Text section:

---------------

This program will only execute the eicar instruction under a few conditions: the sum of the results of the first and second API calls should be at least 0x419095, and the result of the first API call should be less than 0x88. If out formulation is successful, we should recieve results from these apicalls that reflect these conditions.

## Converting the problem instance to facts
In order to be able to read in the problem instance, it must be converted to a list of facts that can be read by clingo. To do so, I use a python program.

In [2]:
%%file geninstance.py

import re

def convert_case(name):
    s1 = re.sub('(.)([A-Z][a-z]+)', r'\1_\2', name)
    return re.sub('([a-z0-9])([A-Z])', r'\1_\2', s1).lower()

def geninstance(filename, timesteps):
    with open(filename) as f:
        with open("instance.lp", 'w') as g:
            section = "none"
            maxpc = 0
            maxtime = timesteps
            for line in f:
                line = line.strip()
                if line == ".code":
                    section = "code"
                    continue
                elif line == ".data":
                    section = "data"
                    continue
                elif section == "code":
                    ins = line.split(" ")
                    if ins[1] == "APICALL":
                        if ins[2].lower() == "exit":
                            g.write("end({:d}).\n".format(int(ins[0], 0)))
                        else:
                            g.write("apicall({:d}, {:s}).\n".format(int(ins[0], 0), convert_case(ins[2])))
                    elif ins[1] == "MOV":
                        try:
                            imm = int(ins[2], 0)
                            if imm == 0:
                                g.write("mov_imm({:d}, {:s}, zero).\n".format(int(ins[0], 0), ins[3].lower()))
                            else:
                                for i in range(0, imm.bit_length()):
                                    if imm & (1<<i) != 0:
                                        g.write("mov_imm({:d}, {:s}, {:d}).\n".format(int(ins[0], 0), ins[3].lower(), i))
                        except ValueError:
                            g.write("mov({:d}, {:s}, {:s}).\n".format(int(ins[0], 0), ins[2].lower(), ins[3].lower()))
                    elif ins[1] == "CMP":
                        try:
                            imm = int(ins[3], 0)
                            if imm == 0:
                                g.write("cmp_imm({:d}, {:s}, zero).\n".format(int(ins[0], 0), ins[2].lower()))

---------------

Data below:
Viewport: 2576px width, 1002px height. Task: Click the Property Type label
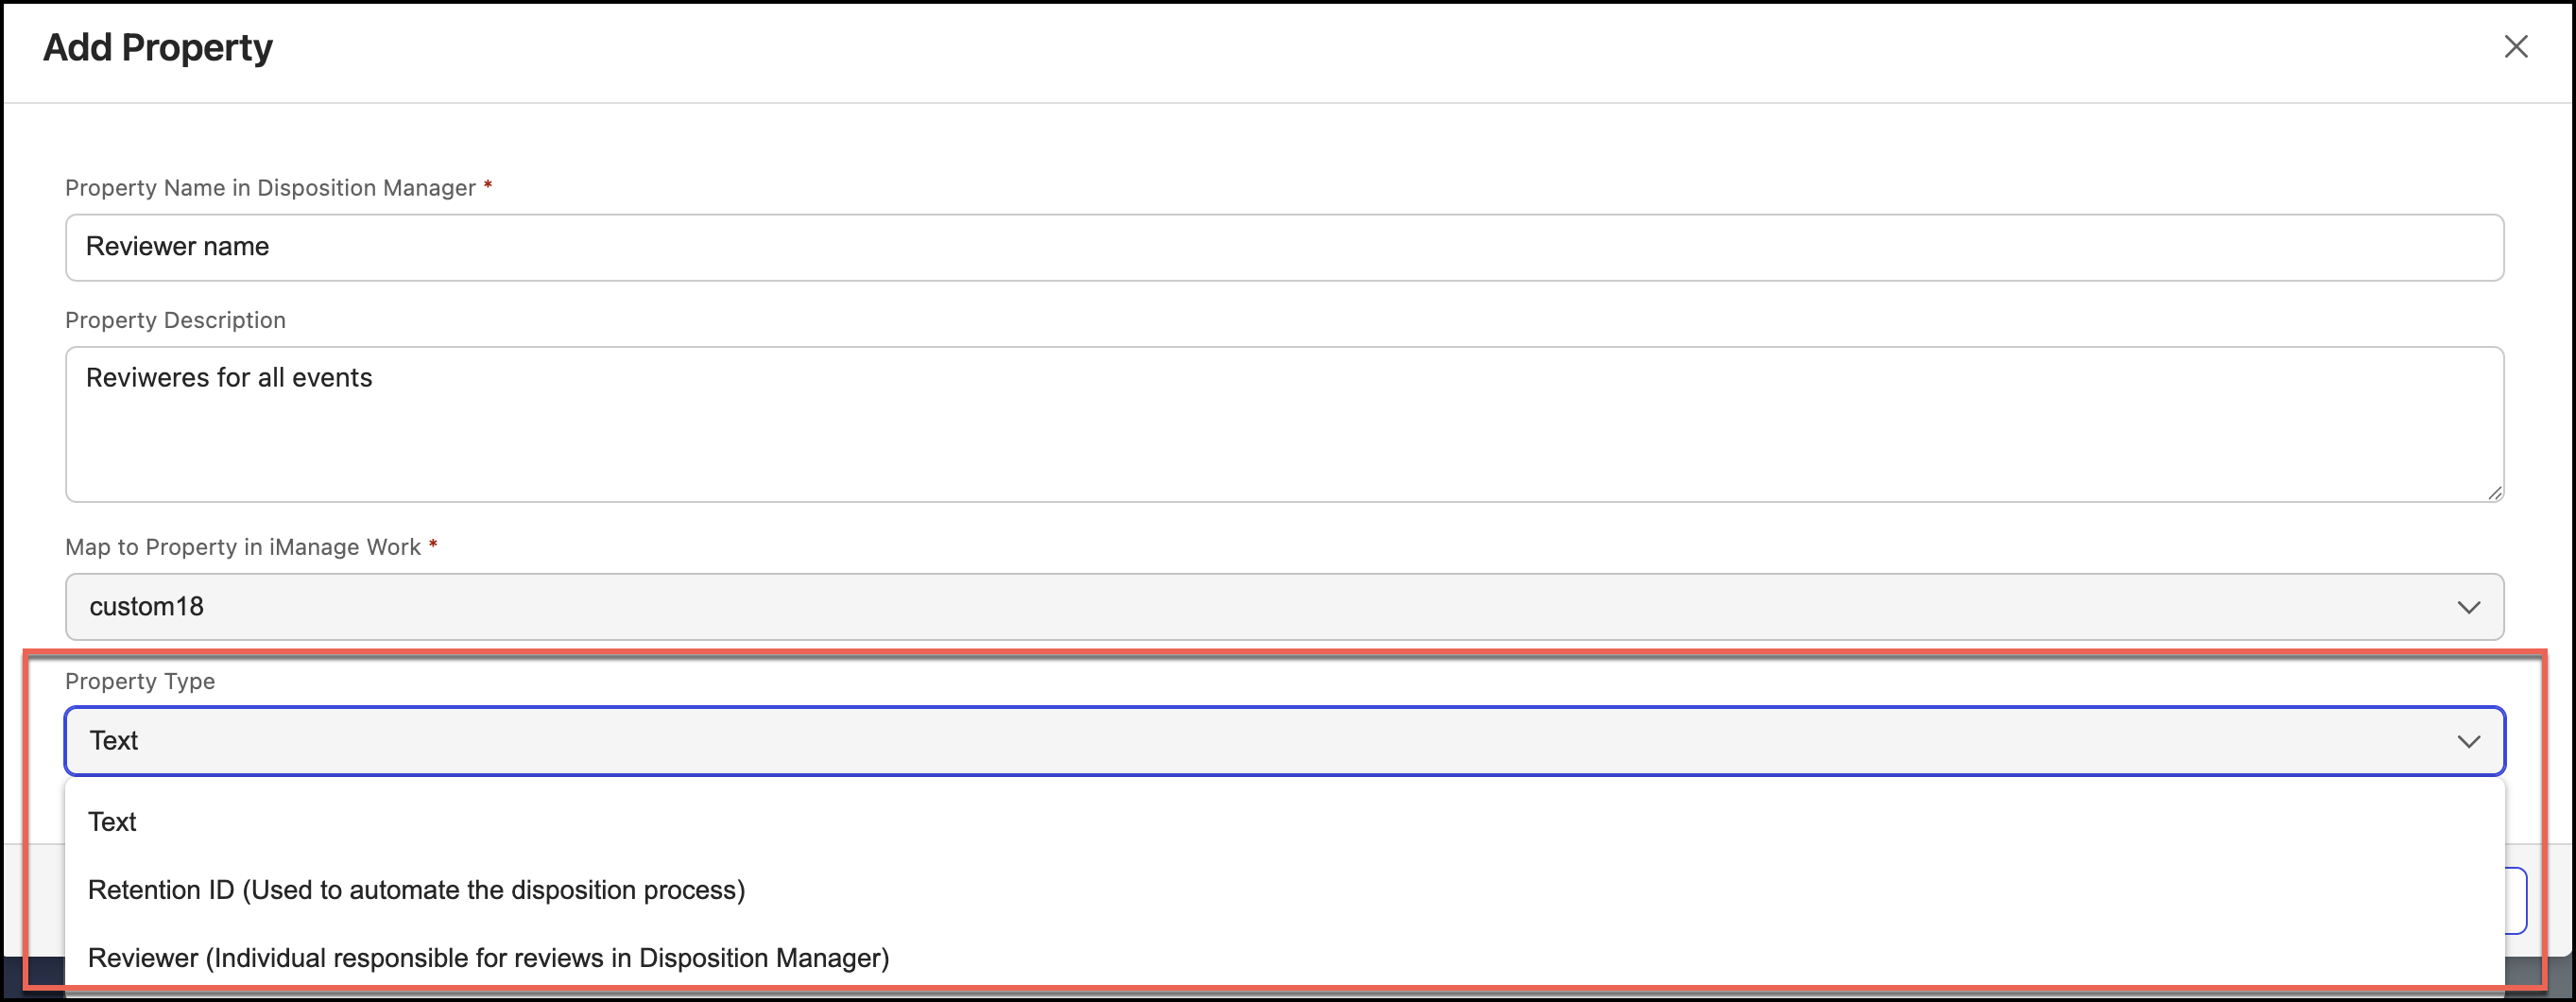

---------------

Task statement: Please reproduce the passage of the excerpt from "This program will" up to and including "re.sub('([a-z0-9])([A-Z])', r'\1_\2', s1).lower()", character for character.

Expected output:
This program will only execute the eicar instruction under a few conditions: the sum of the results of the first and second API calls should be at least 0x419095, and the result of the first API call should be less than 0x88. If out formulation is successful, we should recieve results from these apicalls that reflect these conditions.

## Converting the problem instance to facts
In order to be able to read in the problem instance, it must be converted to a list of facts that can be read by clingo. To do so, I use a python program.

In [2]:
%%file geninstance.py

import re

def convert_case(name):
    s1 = re.sub('(.)([A-Z][a-z]+)', r'\1_\2', name)
    return re.sub('([a-z0-9])([A-Z])', r'\1_\2', s1).lower()